Using predominantly black, red, or white monochromatic colour schemes in her work, Shiota focusses the viewer's attention on the central object, enabling them to tune into their emotional response to the work without any distractions. These colours represent life, body, and human relationships (red); the universe and cosmos (black); and a timeless sense of blankness and purity (white). Black threads, such as in the present work, represent the dark web of the cosmos, with each object suspended within, floating like shining stars.
"Threads allow me to explore space, piling up layer after layer creates a surface like the night sky which gradually expands into the universe." —— Chiharu Shiota
Shiota's large scale, site-specific installations interact with space and the body, often creating passages or caves to walk through, demanding both a physical and emotional engagement from the viewer. For Shiota, each line of thread is like a line in a painting, dancing through space: "with the thread I am drawing in the air, in an unlimited space. With the material I can create new spaces. They might be deconstructed after the exhibition, but they will live in the memory of the visitors forever"i.
In the present work, the yarn is webbed around a pair of shoes within a cube structure, protecting it within its own little universe, as if suspending it within a specific time and space. Many of the objects found in Shiota's installations — dresses, suitcases, keys, shoes — stand in for individual human memory, their life, desires, and dreams. Countless lines of thread trace around these objects, alluding to a complex social web of human connections. Each layer of thread surrounds the central found object with a protective tenderness, as if preserving the story and memories associated within, making them more tangible: "I can see people through these objects. I can recognise who they are or who they were through the objects they have used or the books they have read. People move, travel, change, but they leave something on everything they touch and use: clothes, shoes, furniture, houses, even after they have gone away" ii.

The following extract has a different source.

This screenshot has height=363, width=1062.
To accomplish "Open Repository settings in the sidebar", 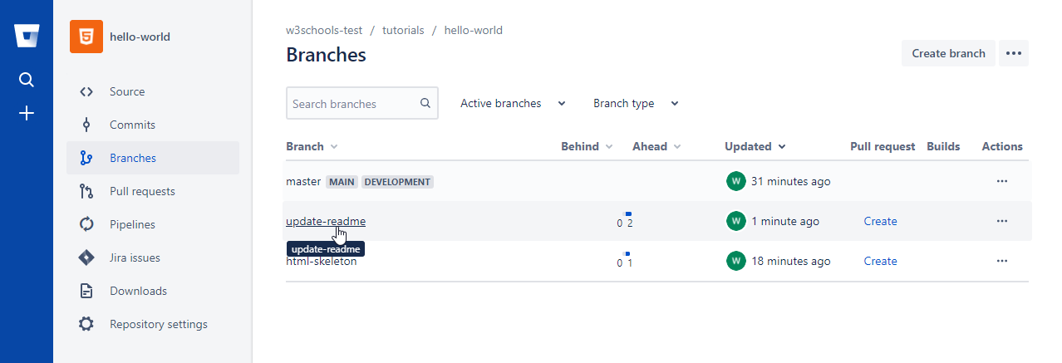I will pyautogui.click(x=158, y=324).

Each viewer is invited to consider the life of an object and its power to stimulate the imagination and profound emotional reactions.

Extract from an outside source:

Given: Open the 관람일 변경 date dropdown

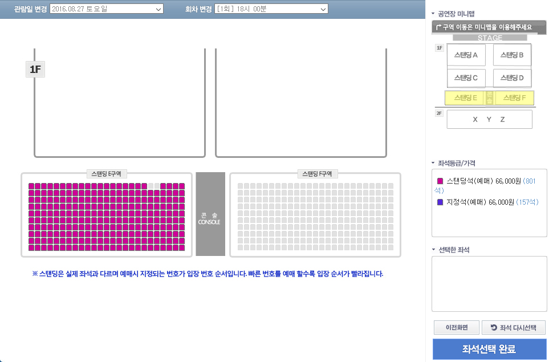Looking at the screenshot, I should (106, 9).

"No one is there now but someone was there previously. This is the theme of my work. Someone is here and nobody is here. And traces of the person who previously owned and used these objects is present." —— Chiharu Shiota
In 2014, the artist created a large-scale installation at the Smithsonian Institute at Washington D.C. with thousands of pairs of worn shoes each accompanied by a note detailing memories associated with the particular item, creating a deeply personal and poetic space that represents lost individuals and past moments.
Currently based in Berlin, Chiharu Shiota won international acclaim after her representation of Japan at the 2015 Venice Biennale. The artist's major retrospective, The Soul Trembles, is currently ongoing at the Taipei Fine Arts Museum till August 2021. This is the largest exhibition to date, with more than one hundred multidisciplinary works on display. It has already travelled to the Mori Art Museum, Tokyo (2019), the Busan Museum of Art (2019-2020), and will continue to the Gallery of Modern Art in Australia, and the Museum MACAN, Indonesia. The artist is represented by Gallery Templon, König Gallery, and Mimmo Scognamiglio Artecontemporanea.
Chiharu Shiota speaking about her installation, The Key in the Hand, made for the 2015 Venice Biennale Japanese Pavilion
iTF Chan, ‘At home with artist Chiharu Shiota’, Wallpaper, 1 June 2020, online
ii Brittney, ‘Stitching the sublime: Chiharu Shiota’s threads of time – interview’, Art Radar Journal, 24 July 2015, online
Provenance
Mimmo Scognamiglio Artecontemporanea, Milan Acquired from the above by the present owner
signed 'Chiharu Shiota' on the reverse metal frame, old children's shoes and black thread 30.4 x 30 x 30 cm. (11 7/8 x 11 3/4 x 11 3/4 in.) Executed in 2012, this work is accompanied by a certificate of authenticity signed by the artist and issued by Mimmo Scognamiglio Artecontemporanea.